Gli autori della settimana
Per la parola guida Trasformazione, la rubrica accoglie cinque autori:
– Maria Emilia Mari
– Nisida Bortone Frainetti
– Elisabetta Fioritti
– Francesca Ulisse
– Mariangela Potì
Cinque voci diverse per forma e sensibilità, unite da un comune attraversamento umano.
Non interpretazioni del tema, ma esperienze consegnate alla parola.
Nota editoriale
I testi relativi alla parola guida Trasformazione sono stati consegnati martedì 20 gennaio 2026, in vista della pubblicazione della rubrica di venerdì 23 gennaio 2026.
Come da impostazione editoriale, i contributi vengono pubblicati integralmente, senza anticipazioni né sintesi interpretative.
Anticipazione della prossima settimana
La prossima settimana la rubrica sarà guidata dalla parola MEMORIA.
“La memoria non è ciò che ricordiamo, ma ciò che ci abita.”
— Jorge Luis Borges
Chi è J.L. Borges
Jorge Luis Borges è stato uno dei più grandi scrittori e pensatori del Novecento.
Poeta, narratore, saggista e bibliotecario argentino, ha dedicato gran parte della sua opera al rapporto tra tempo, identità e memoria.
Nei suoi testi la memoria non è mai semplice ricordo, ma uno spazio complesso in cui il passato continua a dialogare con il presente.
Borges ha interrogato per tutta la vita ciò che resta dell’esperienza umana, le tracce, le ripetizioni, le parole che sopravvivono al tempo.
Per questo la sua riflessione sulla memoria non è nostalgica, ma attiva e responsabile, ricordare, per lui, significa dare senso, non rifugiarsi.
In questa prospettiva, la memoria non immobilizza.
Non trattiene.

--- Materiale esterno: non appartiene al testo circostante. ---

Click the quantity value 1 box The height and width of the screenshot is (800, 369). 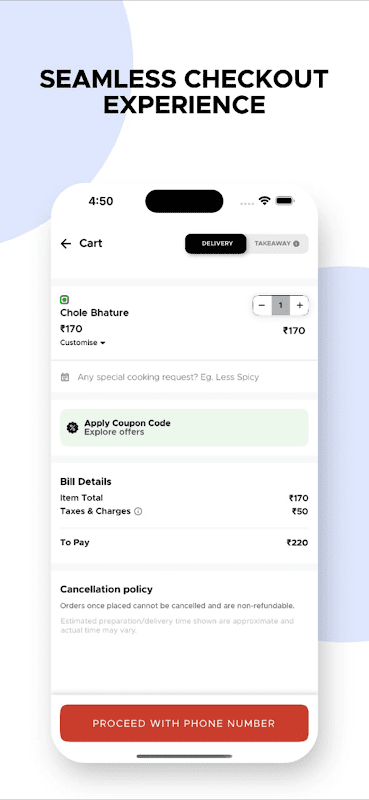tap(281, 306)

Apre.
I testi relativi alla parola guida Memoria dovranno essere consegnati martedì 27 gennaio 2026, in vista della pubblicazione di venerdì 30 gennaio 2026.
Ogni settimana questa rubrica sceglie di fermarsi.

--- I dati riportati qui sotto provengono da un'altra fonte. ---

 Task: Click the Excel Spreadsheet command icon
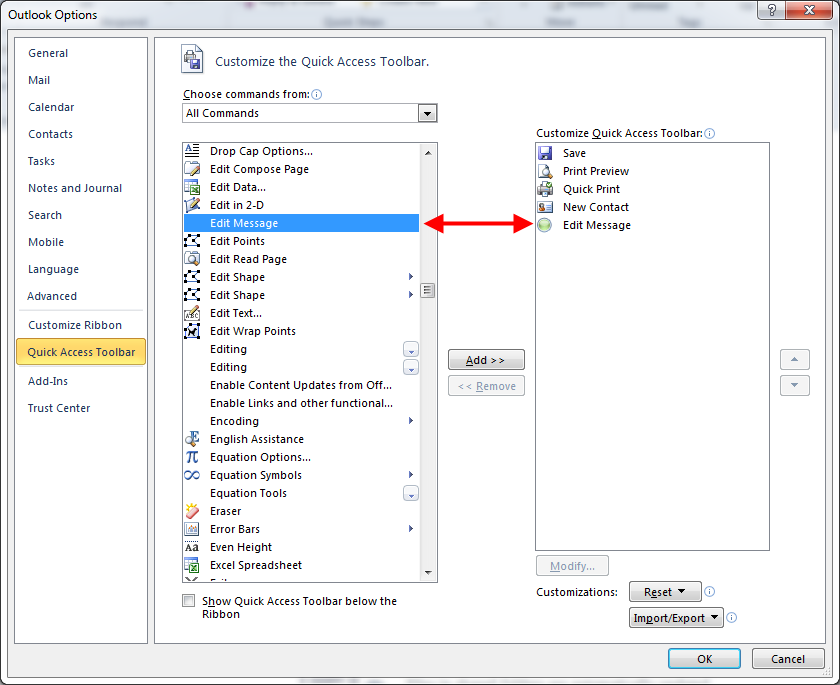click(x=192, y=565)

In un tempo che corre, restituisce peso alle parole.
Non chiede di essere letta in fretta, né consumata come un contenuto qualunque.
Chiede presenza.
Chiede attenzione.
Chiede il gesto semplice — e sempre più raro — di leggere davvero.
Scrivere è un atto di fiducia.
È affidare a qualcuno una voce, una ferita, una verità che chiede ascolto.
La scrittura non impone, si consegna.
Ma perché una parola viva davvero, ha bisogno di chi la attraversi con rispetto. Leggere non è riconoscere frasi,
è decifrare presenze. La comprensione è un gesto silenzioso e potente.
Richiede lentezza, disponibilità, onestà.
È l’arte di non tradire ciò che ci viene affidato.
Perché solo dove c’è comprensione la parola smette di essere suono e diventa incontro.
Ogni parola che ascolto davvero
non resta su carta.
Mi attraversa.
E mi cambia.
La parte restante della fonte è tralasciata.